- Work to be completed -
Work out how many lines of the data contain "will" and reply with that number alone.

Records from a data source
* * * * *

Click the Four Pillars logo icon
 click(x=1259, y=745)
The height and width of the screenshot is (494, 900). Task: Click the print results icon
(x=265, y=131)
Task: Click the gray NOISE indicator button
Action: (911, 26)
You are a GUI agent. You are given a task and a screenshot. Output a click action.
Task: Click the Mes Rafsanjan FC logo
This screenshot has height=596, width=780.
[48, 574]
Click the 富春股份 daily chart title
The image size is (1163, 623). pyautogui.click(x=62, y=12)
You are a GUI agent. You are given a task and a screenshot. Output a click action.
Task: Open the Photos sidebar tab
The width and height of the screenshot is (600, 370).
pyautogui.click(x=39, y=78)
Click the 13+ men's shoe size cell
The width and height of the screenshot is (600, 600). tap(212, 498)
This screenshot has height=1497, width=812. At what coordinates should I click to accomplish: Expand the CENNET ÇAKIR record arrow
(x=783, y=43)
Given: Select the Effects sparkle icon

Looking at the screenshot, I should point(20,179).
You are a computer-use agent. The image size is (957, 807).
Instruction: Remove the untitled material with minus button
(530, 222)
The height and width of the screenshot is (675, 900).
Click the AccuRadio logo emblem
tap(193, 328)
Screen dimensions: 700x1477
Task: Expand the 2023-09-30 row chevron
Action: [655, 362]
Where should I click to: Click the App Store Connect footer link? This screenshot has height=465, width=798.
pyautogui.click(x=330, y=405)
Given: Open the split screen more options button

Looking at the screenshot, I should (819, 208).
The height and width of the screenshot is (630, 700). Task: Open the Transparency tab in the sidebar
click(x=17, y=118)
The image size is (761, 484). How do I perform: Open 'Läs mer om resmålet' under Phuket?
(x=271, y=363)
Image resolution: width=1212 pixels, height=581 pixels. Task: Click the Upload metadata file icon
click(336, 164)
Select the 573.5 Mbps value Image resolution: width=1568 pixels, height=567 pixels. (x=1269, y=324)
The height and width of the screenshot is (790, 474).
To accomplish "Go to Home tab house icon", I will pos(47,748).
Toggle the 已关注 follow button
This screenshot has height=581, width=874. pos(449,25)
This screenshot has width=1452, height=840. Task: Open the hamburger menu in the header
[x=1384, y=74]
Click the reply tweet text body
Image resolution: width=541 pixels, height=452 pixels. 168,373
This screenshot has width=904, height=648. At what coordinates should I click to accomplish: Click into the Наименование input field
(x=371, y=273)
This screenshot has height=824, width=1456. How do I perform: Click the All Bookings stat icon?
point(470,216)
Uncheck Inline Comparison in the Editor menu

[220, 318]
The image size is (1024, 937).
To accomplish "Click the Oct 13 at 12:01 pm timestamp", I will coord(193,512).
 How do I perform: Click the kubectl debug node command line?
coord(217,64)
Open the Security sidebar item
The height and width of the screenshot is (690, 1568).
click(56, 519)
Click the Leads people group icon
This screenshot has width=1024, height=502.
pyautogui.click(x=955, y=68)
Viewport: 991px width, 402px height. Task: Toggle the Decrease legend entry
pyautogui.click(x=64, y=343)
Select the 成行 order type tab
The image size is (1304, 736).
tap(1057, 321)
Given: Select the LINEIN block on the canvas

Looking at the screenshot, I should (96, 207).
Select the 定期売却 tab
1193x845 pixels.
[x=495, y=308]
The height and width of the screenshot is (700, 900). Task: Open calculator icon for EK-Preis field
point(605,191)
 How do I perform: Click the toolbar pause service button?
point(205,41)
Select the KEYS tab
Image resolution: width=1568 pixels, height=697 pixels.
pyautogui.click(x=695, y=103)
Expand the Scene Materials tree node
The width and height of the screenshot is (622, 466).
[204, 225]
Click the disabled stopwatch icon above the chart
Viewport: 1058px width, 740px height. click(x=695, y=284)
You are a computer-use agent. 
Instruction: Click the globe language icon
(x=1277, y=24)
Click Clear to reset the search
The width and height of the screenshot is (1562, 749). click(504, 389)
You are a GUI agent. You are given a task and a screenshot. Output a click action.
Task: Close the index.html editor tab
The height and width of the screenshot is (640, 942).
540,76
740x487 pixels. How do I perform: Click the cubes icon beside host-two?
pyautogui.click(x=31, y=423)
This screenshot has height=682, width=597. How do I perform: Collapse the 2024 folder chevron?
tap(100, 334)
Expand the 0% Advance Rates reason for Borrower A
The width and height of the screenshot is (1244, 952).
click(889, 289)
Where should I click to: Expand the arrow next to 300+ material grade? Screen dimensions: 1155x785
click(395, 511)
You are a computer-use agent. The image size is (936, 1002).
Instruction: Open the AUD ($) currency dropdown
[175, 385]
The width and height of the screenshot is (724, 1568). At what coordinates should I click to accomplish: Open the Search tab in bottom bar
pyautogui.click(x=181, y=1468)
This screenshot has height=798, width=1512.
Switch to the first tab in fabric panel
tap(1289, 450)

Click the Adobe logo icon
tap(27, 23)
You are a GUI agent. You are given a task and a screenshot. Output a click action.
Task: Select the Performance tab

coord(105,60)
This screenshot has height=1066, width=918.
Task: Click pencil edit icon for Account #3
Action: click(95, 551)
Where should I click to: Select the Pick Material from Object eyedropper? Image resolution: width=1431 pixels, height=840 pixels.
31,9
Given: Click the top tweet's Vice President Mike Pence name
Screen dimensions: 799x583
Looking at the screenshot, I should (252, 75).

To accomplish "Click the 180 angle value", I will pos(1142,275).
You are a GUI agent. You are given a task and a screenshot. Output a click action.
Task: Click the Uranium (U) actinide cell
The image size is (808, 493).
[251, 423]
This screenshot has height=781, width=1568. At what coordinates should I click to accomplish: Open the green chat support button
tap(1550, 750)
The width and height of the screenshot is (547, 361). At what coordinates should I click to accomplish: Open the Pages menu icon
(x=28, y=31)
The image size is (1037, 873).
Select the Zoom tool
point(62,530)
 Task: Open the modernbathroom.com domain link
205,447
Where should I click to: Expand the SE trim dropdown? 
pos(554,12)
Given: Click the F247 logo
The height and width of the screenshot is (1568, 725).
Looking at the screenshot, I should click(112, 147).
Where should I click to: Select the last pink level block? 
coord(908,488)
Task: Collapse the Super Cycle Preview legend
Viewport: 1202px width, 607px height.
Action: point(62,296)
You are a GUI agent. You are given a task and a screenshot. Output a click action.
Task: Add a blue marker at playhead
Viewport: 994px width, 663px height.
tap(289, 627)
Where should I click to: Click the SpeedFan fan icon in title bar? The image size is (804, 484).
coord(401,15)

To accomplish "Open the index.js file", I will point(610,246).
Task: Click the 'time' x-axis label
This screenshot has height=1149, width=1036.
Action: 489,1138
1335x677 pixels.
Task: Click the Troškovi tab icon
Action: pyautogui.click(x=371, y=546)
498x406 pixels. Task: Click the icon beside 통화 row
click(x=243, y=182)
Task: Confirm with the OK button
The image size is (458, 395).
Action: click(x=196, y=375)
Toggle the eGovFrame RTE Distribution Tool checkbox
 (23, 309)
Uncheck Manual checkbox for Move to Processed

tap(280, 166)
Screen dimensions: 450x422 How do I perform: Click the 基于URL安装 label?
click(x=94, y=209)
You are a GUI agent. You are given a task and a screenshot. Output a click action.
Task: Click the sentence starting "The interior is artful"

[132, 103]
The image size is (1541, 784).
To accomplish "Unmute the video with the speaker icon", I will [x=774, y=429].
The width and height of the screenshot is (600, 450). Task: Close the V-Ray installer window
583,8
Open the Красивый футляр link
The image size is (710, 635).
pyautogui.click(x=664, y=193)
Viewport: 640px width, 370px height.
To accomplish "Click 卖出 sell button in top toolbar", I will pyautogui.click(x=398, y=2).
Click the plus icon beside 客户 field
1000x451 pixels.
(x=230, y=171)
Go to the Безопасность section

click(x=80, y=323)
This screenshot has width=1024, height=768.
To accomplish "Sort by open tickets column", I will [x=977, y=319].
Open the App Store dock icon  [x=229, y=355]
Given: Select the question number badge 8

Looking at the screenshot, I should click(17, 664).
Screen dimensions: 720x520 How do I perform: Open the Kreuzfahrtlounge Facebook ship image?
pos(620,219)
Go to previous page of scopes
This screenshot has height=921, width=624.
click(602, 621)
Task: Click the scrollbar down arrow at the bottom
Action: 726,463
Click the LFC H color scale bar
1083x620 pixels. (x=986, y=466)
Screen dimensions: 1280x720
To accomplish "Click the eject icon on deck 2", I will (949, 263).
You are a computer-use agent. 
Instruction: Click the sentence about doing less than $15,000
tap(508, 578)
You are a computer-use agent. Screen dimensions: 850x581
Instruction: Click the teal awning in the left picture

* * * * *

- Result for this task -
8